Job -
Render every line of the material below as a JSON list of strings, one string per line, with blank lines left out.

Listed records -

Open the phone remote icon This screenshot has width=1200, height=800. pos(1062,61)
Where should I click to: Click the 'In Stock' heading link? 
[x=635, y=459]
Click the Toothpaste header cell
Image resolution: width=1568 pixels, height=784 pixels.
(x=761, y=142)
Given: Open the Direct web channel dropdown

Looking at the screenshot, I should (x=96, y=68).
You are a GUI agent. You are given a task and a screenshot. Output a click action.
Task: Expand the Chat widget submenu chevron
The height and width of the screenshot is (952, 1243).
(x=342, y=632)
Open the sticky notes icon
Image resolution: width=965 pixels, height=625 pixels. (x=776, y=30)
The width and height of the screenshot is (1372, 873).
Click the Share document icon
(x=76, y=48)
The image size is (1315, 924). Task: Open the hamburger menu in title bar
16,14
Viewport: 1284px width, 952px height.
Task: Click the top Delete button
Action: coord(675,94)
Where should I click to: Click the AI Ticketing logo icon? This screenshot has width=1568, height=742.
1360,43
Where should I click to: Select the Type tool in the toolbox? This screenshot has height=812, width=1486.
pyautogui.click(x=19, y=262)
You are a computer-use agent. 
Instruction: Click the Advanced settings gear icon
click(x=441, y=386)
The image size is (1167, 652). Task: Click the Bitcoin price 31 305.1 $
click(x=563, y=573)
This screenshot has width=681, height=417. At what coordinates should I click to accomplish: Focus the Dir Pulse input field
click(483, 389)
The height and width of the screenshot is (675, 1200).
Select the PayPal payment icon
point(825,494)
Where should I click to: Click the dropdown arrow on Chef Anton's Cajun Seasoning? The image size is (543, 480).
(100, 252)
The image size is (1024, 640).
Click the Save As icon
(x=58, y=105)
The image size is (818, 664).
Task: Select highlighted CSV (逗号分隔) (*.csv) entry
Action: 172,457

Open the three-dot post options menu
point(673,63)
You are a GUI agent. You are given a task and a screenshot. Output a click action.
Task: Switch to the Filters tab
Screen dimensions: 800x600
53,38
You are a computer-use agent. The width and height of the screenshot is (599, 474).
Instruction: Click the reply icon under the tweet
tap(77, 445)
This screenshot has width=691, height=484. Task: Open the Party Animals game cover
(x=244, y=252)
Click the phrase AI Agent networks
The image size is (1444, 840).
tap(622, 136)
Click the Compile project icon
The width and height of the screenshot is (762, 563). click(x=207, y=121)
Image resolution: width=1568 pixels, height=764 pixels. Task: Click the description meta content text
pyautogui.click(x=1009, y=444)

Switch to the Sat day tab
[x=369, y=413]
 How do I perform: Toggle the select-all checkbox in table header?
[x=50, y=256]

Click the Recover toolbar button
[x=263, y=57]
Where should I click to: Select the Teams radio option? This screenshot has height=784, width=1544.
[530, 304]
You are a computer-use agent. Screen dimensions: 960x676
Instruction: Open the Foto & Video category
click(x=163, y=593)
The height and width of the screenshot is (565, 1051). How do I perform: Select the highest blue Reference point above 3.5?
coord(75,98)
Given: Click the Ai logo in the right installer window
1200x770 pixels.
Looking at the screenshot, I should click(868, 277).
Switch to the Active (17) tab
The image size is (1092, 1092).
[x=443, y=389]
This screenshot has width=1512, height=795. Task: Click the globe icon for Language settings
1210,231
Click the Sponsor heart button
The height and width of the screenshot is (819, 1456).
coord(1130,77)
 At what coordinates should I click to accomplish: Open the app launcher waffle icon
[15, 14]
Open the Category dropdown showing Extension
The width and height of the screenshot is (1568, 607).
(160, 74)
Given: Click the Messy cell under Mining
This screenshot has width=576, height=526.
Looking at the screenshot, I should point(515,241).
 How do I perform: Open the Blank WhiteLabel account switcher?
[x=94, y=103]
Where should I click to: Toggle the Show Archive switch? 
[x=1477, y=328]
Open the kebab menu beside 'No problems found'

Solution for this task -
[
  "Open the phone remote icon This screenshot has width=1200, height=800. pos(1062,61)",
  "Where should I click to: Click the 'In Stock' heading link? ",
  "[x=635, y=459]",
  "Click the Toothpaste header cell",
  "Image resolution: width=1568 pixels, height=784 pixels.",
  "(x=761, y=142)",
  "Given: Open the Direct web channel dropdown",
  "Looking at the screenshot, I should (x=96, y=68).",
  "You are a GUI agent. You are given a task and a screenshot. Output a click action.",
  "Task: Expand the Chat widget submenu chevron",
  "The height and width of the screenshot is (952, 1243).",
  "(x=342, y=632)",
  "Open the sticky notes icon",
  "Image resolution: width=965 pixels, height=625 pixels. (x=776, y=30)",
  "The width and height of the screenshot is (1372, 873).",
  "Click the Share document icon",
  "(x=76, y=48)",
  "The image size is (1315, 924). Task: Open the hamburger menu in title bar",
  "16,14",
  "Viewport: 1284px width, 952px height.",
  "Task: Click the top Delete button",
  "Action: coord(675,94)",
  "Where should I click to: Click the AI Ticketing logo icon? This screenshot has width=1568, height=742.",
  "1360,43",
  "Where should I click to: Select the Type tool in the toolbox? This screenshot has height=812, width=1486.",
  "pyautogui.click(x=19, y=262)",
  "You are a computer-use agent. ",
  "Instruction: Click the Advanced settings gear icon",
  "click(x=441, y=386)",
  "The image size is (1167, 652). Task: Click the Bitcoin price 31 305.1 $",
  "click(x=563, y=573)",
  "This screenshot has width=681, height=417. At what coordinates should I click to accomplish: Focus the Dir Pulse input field",
  "click(483, 389)",
  "The height and width of the screenshot is (675, 1200).",
  "Select the PayPal payment icon",
  "point(825,494)",
  "Where should I click to: Click the dropdown arrow on Chef Anton's Cajun Seasoning? The image size is (543, 480).",
  "(100, 252)",
  "The image size is (1024, 640).",
  "Click the Save As icon",
  "(x=58, y=105)",
  "The image size is (818, 664).",
  "Task: Select highlighted CSV (逗号分隔) (*.csv) entry",
  "Action: 172,457",
  "Open the three-dot post options menu",
  "point(673,63)",
  "You are a GUI agent. You are given a task and a screenshot. Output a click action.",
  "Task: Switch to the Filters tab",
  "Screen dimensions: 800x600",
  "53,38",
  "You are a computer-use agent. The width and height of the screenshot is (599, 474).",
  "Instruction: Click the reply icon under the tweet",
  "tap(77, 445)",
  "This screenshot has width=691, height=484. Task: Open the Party Animals game cover",
  "(x=244, y=252)",
  "Click the phrase AI Agent networks",
  "The image size is (1444, 840).",
  "tap(622, 136)",
  "Click the Compile project icon",
  "The width and height of the screenshot is (762, 563). click(x=207, y=121)",
  "Image resolution: width=1568 pixels, height=764 pixels. Task: Click the description meta content text",
  "pyautogui.click(x=1009, y=444)",
  "Switch to the Sat day tab",
  "[x=369, y=413]",
  " How do I perform: Toggle the select-all checkbox in table header?",
  "[x=50, y=256]",
  "Click the Recover toolbar button",
  "[x=263, y=57]",
  "Where should I click to: Select the Teams radio option? This screenshot has height=784, width=1544.",
  "[530, 304]",
  "You are a computer-use agent. Screen dimensions: 960x676",
  "Instruction: Open the Foto & Video category",
  "click(x=163, y=593)",
  "The height and width of the screenshot is (565, 1051). How do I perform: Select the highest blue Reference point above 3.5?",
  "coord(75,98)",
  "Given: Click the Ai logo in the right installer window",
  "1200x770 pixels.",
  "Looking at the screenshot, I should click(868, 277).",
  "Switch to the Active (17) tab",
  "The image size is (1092, 1092).",
  "[x=443, y=389]",
  "This screenshot has width=1512, height=795. Task: Click the globe icon for Language settings",
  "1210,231",
  "Click the Sponsor heart button",
  "The height and width of the screenshot is (819, 1456).",
  "coord(1130,77)",
  " At what coordinates should I click to accomplish: Open the app launcher waffle icon",
  "[15, 14]",
  "Open the Category dropdown showing Extension",
  "The width and height of the screenshot is (1568, 607).",
  "(160, 74)",
  "Given: Click the Messy cell under Mining",
  "This screenshot has width=576, height=526.",
  "Looking at the screenshot, I should point(515,241).",
  " How do I perform: Open the Blank WhiteLabel account switcher?",
  "[x=94, y=103]",
  "Where should I click to: Toggle the Show Archive switch? ",
  "[x=1477, y=328]",
  "Open the kebab menu beside 'No problems found'"
]